Having content that relates to a geographic location not only helps visitors find a site, but it makes them feel at home. Since the Internet can be a vast unknown for most people, when they find a site that relates to their common, everyday experience, it can be a breath of fresh air. Having an experience on a website that makes the user recollect experiences from their personal life will make the user feel a much higher level of rapport and will likely induce a return visit.

One particular type of website definitely requires attention to geographic detail. Small businesses absolutely must pay extra attention to creating a site that is tied to the business’ physical location. If the website’s purpose amounts to an online advertisement for the physical store, as much effort as possible should be used to make the site geographically-centered. A store that doesn’t create content that includes all of the details of where the store is located, will be buried in search engines.

Here is a scenario that illustrates how small businesses can profit from having a geographic website plan. If someone in San Diego is looking for a birthday present for their niece during their lunch break because they need a Beanie Baby by 7:30PM that same day, they may type in “San Diego toy stores” as a search query. There isn’t time to order something online because they procrastinated until the last minute. They need to find a store fast. More than likely, the first store that comes up in the search results that is clearly in the area will be the store that gets the sale.

Reverse IP Lookup

Besides creating geographic centered navigation, URLs and content, a sophisticated technique used by some web professionals to tailor content to users involves reverse-lookup of a user’s IP address. Some companies have created tools to give webmasters the location of a user based upon the visitor’s IP address. The technology is not completely reliable, but if a website production requires such an elaborate setup, the technology does exist for a cost. One company that provides this technology is Quova, and they center their business model around translating IP addresses into a physical location. A news release from the company describes several uses of their service.

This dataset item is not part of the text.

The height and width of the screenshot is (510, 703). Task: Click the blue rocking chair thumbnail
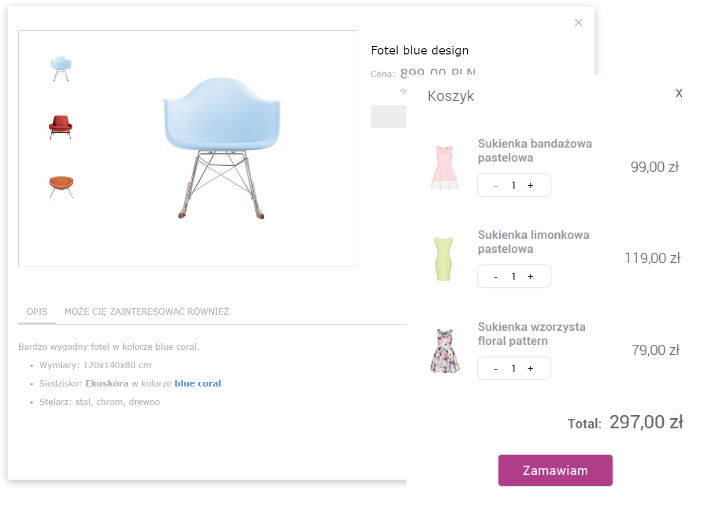pos(61,68)
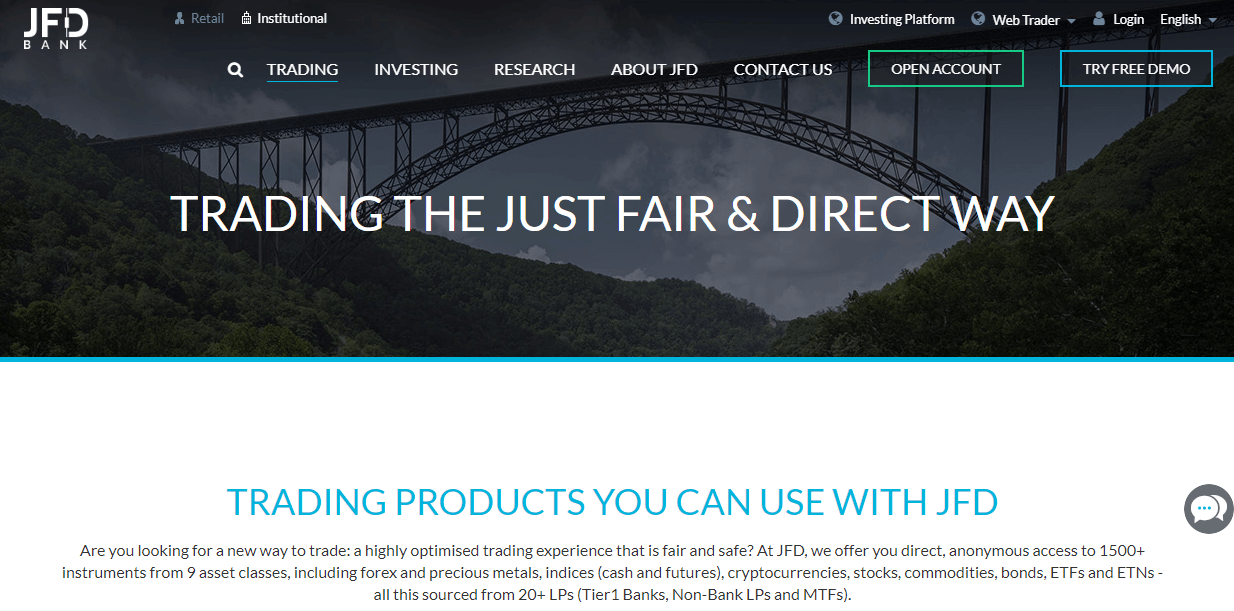Expand the Web Trader dropdown arrow
The image size is (1234, 611).
coord(1071,21)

One example is from the online gaming industry. It is illegal for casino owners to provide gambling on the Internet in the U.S., as well as in Germany and China. Failure to comply with these regulations could cost the owners their gambling license. The GeoPoint solution from Quova identifies the geographic location of the potential online gaming customer to ensure that he or she is not within a jurisdiction where online gaming is prohibited.

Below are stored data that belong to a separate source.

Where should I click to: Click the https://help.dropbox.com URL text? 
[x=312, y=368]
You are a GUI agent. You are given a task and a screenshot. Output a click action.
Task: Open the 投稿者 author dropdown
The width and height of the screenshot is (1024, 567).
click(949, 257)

Another example includes customers such as Major League Baseball (MLB), which must grant broadcast rights to local franchises. MLB was looking into streaming broadcasts of baseball games over the Internet but needed to adhere to local blackout restrictions. MLB uses Quova to monitor the location of online “fans” to make certain they are not within the blackout area. See Quova’s site:

http://www.quova.com/company/comp_news_article.php?ID=119

NOTE: The process of interpreting the IP address varies depending upon the company. To learn more about how an IP address can be used to determine the physical location of a user, read about one process in detail at http://oak.cs.ucla.edu/~cho/papers/cho-geog.pdf.

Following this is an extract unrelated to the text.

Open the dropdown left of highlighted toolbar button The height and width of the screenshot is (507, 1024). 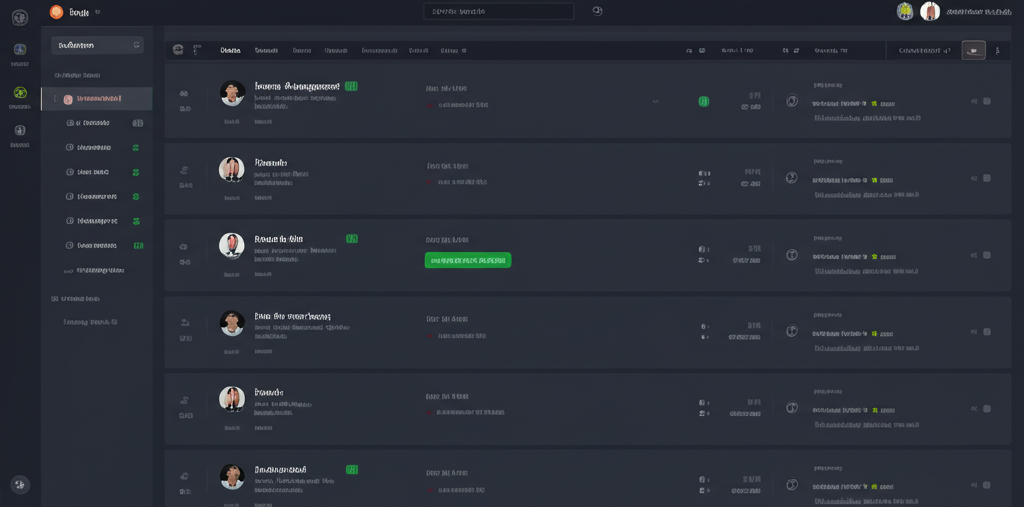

Simply asking visitors where they are from is a less expensive and intrusive means of determining where surfers live. Asking for a ZIP code when signing up for a service on the site allows the production team to make better-informed decisions about who is actually browsing the site. Some people will input fake ZIP codes so the data shouldn’t be used as gospel, but in general, the data can be helpful and certainly more helpful than no data at all.

Concluding Notes

Implementing a geographic strategy should be weighed against the purpose of a website. Some types of sites will require a thorough geographic plan while others may need hardly any refinement in that respect. Don’t force geographic categorization, content and navigation into a site for the sake of doing it. Only incorporate as much as is necessary. By using the proper amount of geographic consideration, a website may just find itself on the map of Internet success.